I have a Web Role (West Europe), which is using the new Private Cache (or what is the name of it) and has 2 instances. Caches are taking up each instance's 30% of memory (default setting).
Today our service has been crashed, and went out for good for 18 minutes (data from Pingdom).
I can see in the WAD Event Log the following:
Application: CacheService.exe Framework Version: v4.0.30319 Description: The process was terminated due to an unhandled exception. Exception Info: Microsoft.ApplicationServer.Caching.DataCacheException Stack: at Microsoft.Fabric.Common.IOCompletionPortWorkQueue.Invoke(System.Threading.WaitCallback, System.Object) at Microsoft.Fabric.Common.IOCompletionPortWorkQueue.WorkerThreadStart() at System.Threading.ExecutionContext.Run(System.Threading.ExecutionContext, System.Threading.ContextCallback, System.Object, Boolean) at System.Threading.ExecutionContext.Run(System.Threading.ExecutionContext, System.Threading.ContextCallback, System.Object) at System.Threading.ThreadHelper.ThreadStart()
It was logged on Instance 1 on 2012.07.31 12:49:01, and on Instance 2 on 2012.07.31 12:29:03. I could see many ErrorCode<ERRCA0017>:SubStatus<ES0002> errors in the app's trace log between this time range.
Eventually all instances restarted automatically and the service is up again.
I'm trying to connect to the instances with RDP to see AppFabric logs, but I cannot. It asks for login, thinking a bit, and shows a cannot connect dialog.
Could anyone enlight me how can this happened? As fas as I know Private Cache should be a HA solution, right? (I've configured cache backup.)
According to your problem description looks like, both the instances of caching service crashed. If you are able to connect to instances currently, can you check the crash event in "Microsoft->Windows-Application Server-System Services/Admin" channel, this would really help narrow down the problem.
Ok, today I was able to connect with the instances, and here is what I've found:
- 已编辑 unbornchikken 2012年8月1日 7:09
Looked at errors, looks like you have not configured the correct storage account for 'ConfigStoreConnectionString' property. Can you please check that?

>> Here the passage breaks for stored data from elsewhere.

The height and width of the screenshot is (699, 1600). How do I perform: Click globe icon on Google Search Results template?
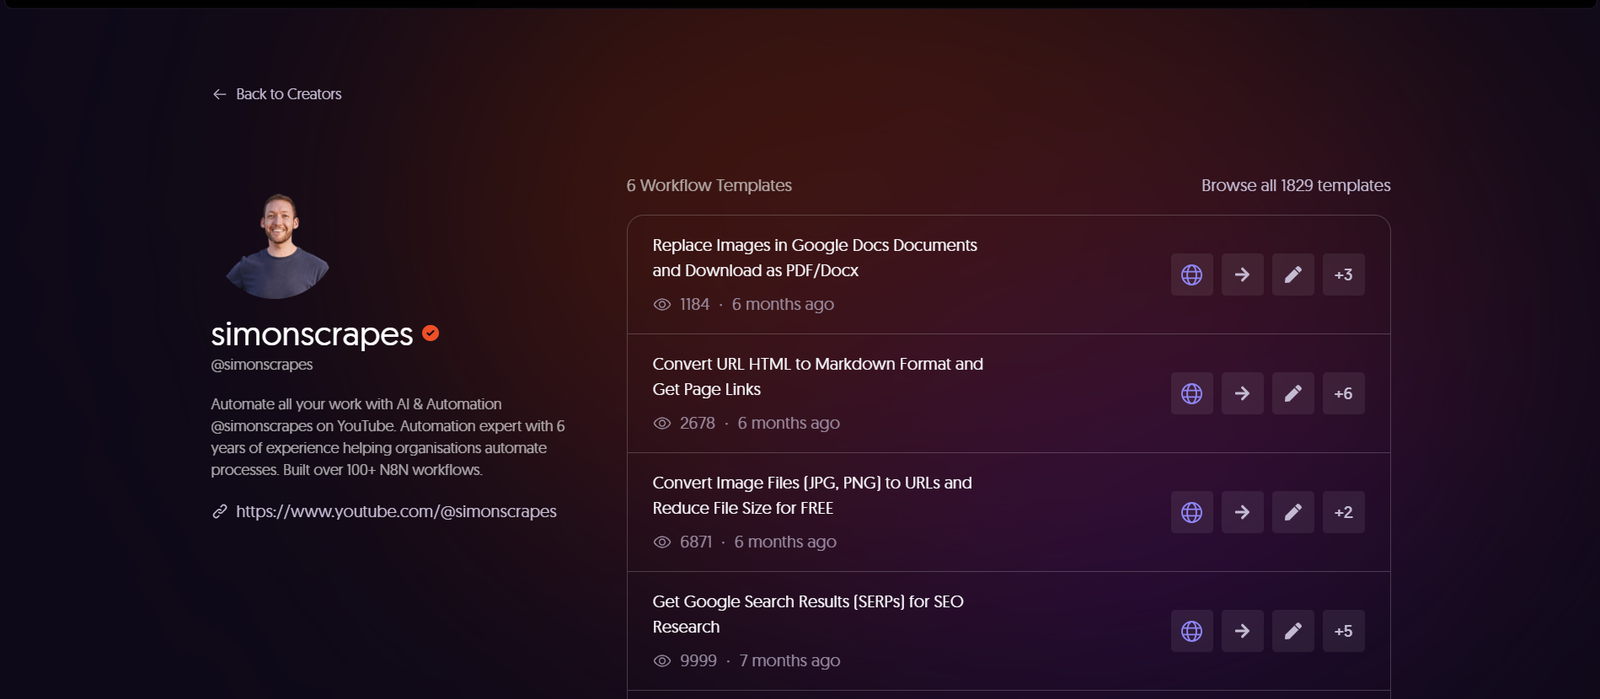pyautogui.click(x=1191, y=631)
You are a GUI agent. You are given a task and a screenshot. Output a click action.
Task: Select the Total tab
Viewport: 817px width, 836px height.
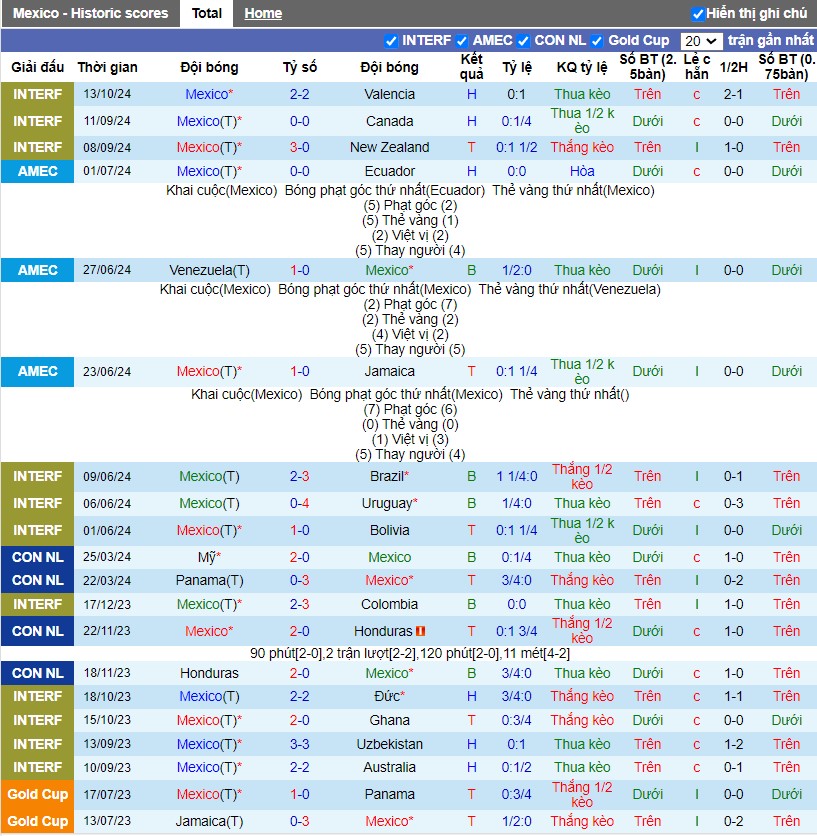click(207, 13)
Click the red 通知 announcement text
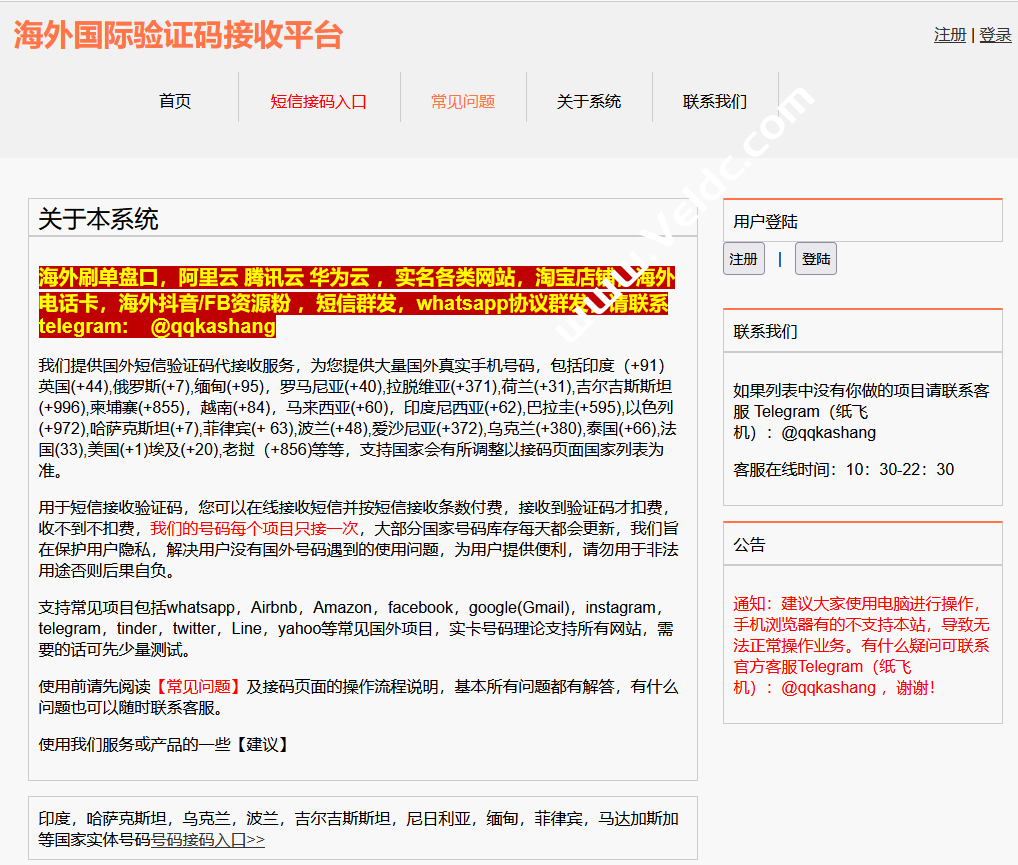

Please hit "Yes", if my post answered your question(s). All postings are as-is and confer no rights.
Of course it is configured correctly. The service had been running for days before the crash happened without no apparent reason.
I did configure caching with VS, and I can see that Microsoft.WindowsAzure.Plugins.Caching.ConfigStoreConnectionString setting is only present in cscfg but not in csdef. Is it correct that way?
Maybe the storage was not accessible on that time, like it was happenning on last week: http://social.msdn.microsoft.com/Forums/en-US/windowsazuredata/thread/cb715eb2-a6de-45f9-8f08-d306f5332681
Could this be the source of this problem? Maybe the cache client code can be more defensive than the current implementation, and when the storage (and the config) is not available it should use the last known config instead of crashing.